Recurriendo a las palabras del profeta Jeremías, «antes de formarte en el vientre materno, te elegí; antes que salieras del vientre materno te consagré» (Jr 1,5), quiero recordar tres aspectos que nos regalan los santos que han pasado a nuestro lado:
1. Tenemos una misión que hemos de cumplir. Piensa en ella, tú, como padre o madre, como hijo o hija, como trabajador o estudiante, como abuelo o abuela, como empresario o empleado, como político, como educador, como creador, como artesano, viviendo en una gran ciudad o en un pueblo. ¿Te has dado cuenta de que, para quien se acerca a Jesucristo, es impensable pasar por este mundo sin hacer un camino de santidad? Cada uno de nosotros tiene unas características que tienen que estructurar nuestra persona: somos misión y somos proyecto. En momentos diferentes de la historia, en circunstancias muy diversas, aprende a vivir de Jesucristo. Haz un seguimiento de su persona, muere y resucita permanentemente con Él.
2. Esa misión realízala en la actividad. Me he acostumbrado a rezar una oración de san Pedro Poveda: «Que yo piense lo que Tú quieres que piense, que yo quiera lo que Tú quieres que quiera, que yo hable lo que Tú quieres que hable, que yo obre lo que Tú quieres que obre. Esa es mi única aspiración en la vida». ¿Acaso no queremos construir el Reino de Dios? Para hacerlo hemos de pensar, querer, hablar y obrar como Cristo, con el mismo empeño por construir su Reino de amor, paz, justicia, verdad y vida para todos. Vivamos con Cristo los esfuerzos, renuncias, alegrías y pasiones, los momentos de silencio y de encuentro con el otro, la oración y el servicio… Todo eso que hacéis en la familia, verdadera iglesia doméstica, en el trabajo, en el estudio, en ser buscadores de la convivencia.

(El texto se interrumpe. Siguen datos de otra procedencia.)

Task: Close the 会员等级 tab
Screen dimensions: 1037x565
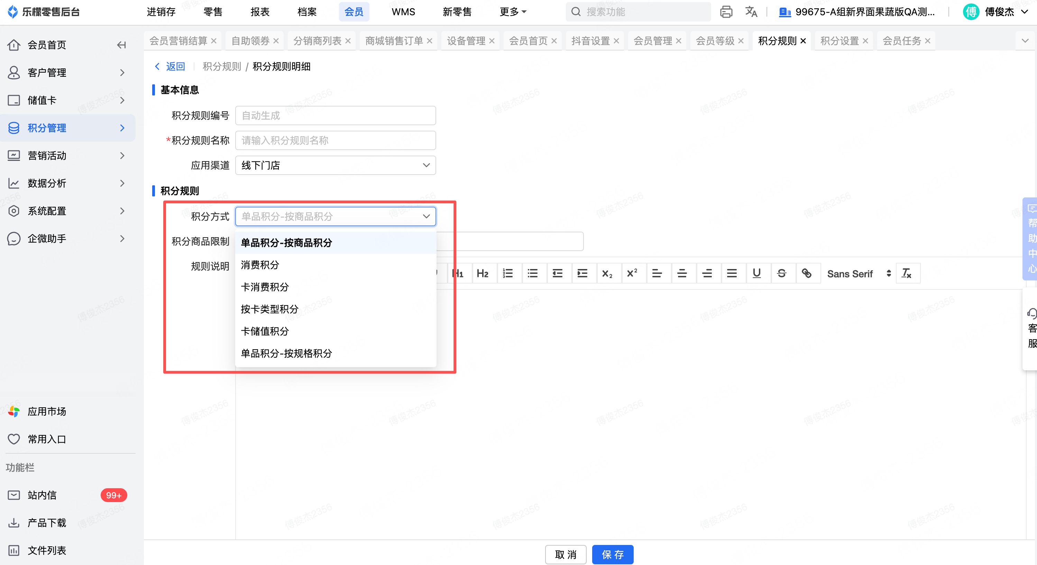Action: click(741, 41)
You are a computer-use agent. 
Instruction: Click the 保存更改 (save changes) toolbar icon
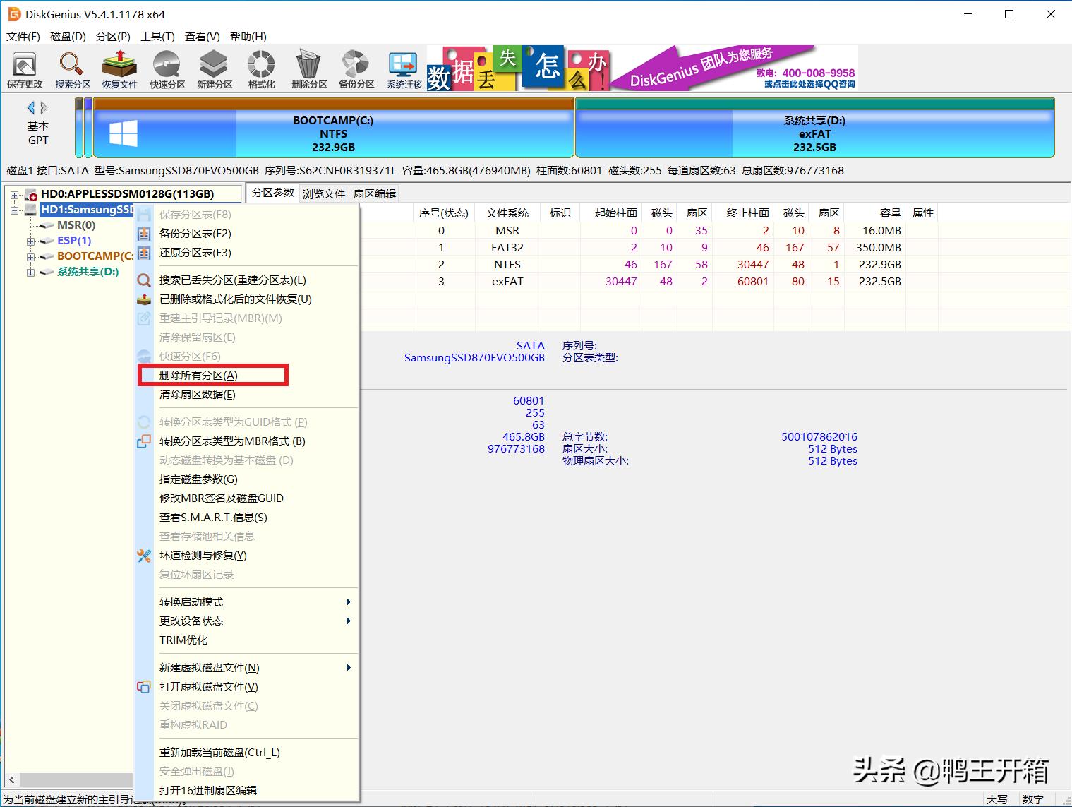(24, 68)
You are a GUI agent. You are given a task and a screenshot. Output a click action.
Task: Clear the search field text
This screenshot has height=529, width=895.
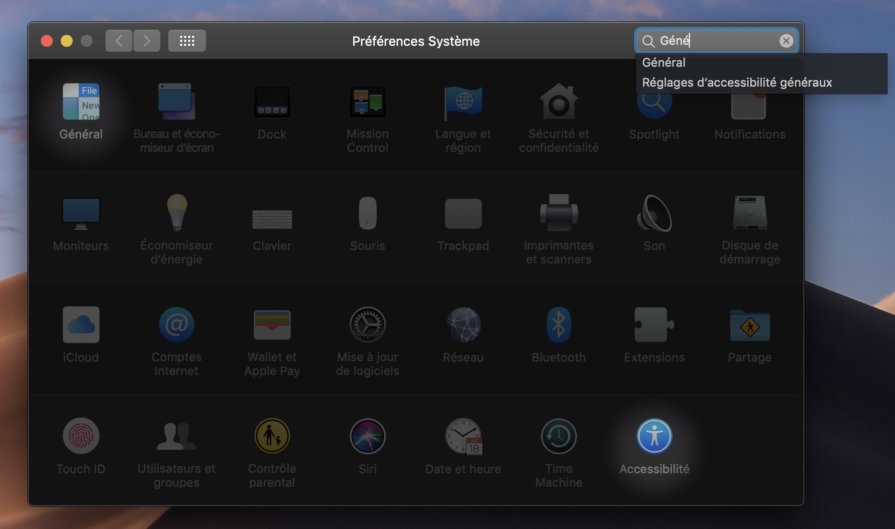786,41
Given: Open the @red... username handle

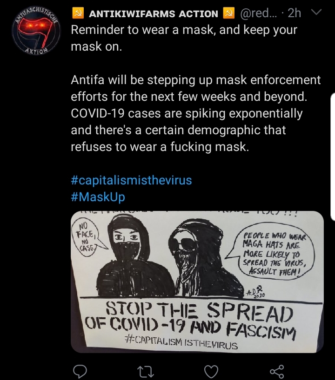Looking at the screenshot, I should point(258,13).
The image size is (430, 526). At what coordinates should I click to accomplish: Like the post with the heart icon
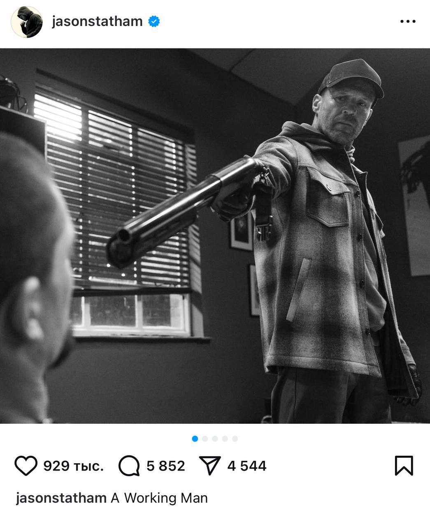[x=26, y=466]
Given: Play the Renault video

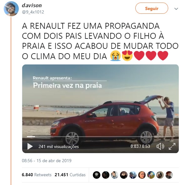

3. Con hombres y mujeres, jóvenes, niños y ancianos verdaderamente vivos y más y más humanos, con el humanismo de Cristo. Estaréis de acuerdo conmigo en que, siempre que hablamos de santidad, es como si estuviésemos hablando de hombres y mujeres de otro mundo. Y no. Hablamos de nosotros mismos. Recordemos las palabras de Jesucristo: «No he venido a buscar a los justos sino a los pecadores» o «no necesitan médico los sanos sino los enfermos». Vino a buscar a todos los hombres. La santidad no es para unos pocos, Cristo la ofrece a todos los hombres. Y la santidad no es para los que están fuera del mundo, es para los que están dentro y desean ofrecer un proyecto alternativo para todo ser humano, no ofrecido por hombres, sino por un Dios que se hizo Hombre. No tengamos miedo a la santidad. ¿Sabes lo que es no depender de esclavitudes que rompen, dispersan, dividen, enfrentan, manipulan agreden y, en definitiva, no dejan vivir la propia dignidad? No tengas miedo a vivir en el horizonte, el ambiente y la fecundidad de la santidad. Te haces más contemporáneo de los hombres, entre otras cosas porque acercas la presencia de Dios a la historia con tu propia vida. Te haces más humano, con el humanismo verdad que nos revela y regala Jesucristo.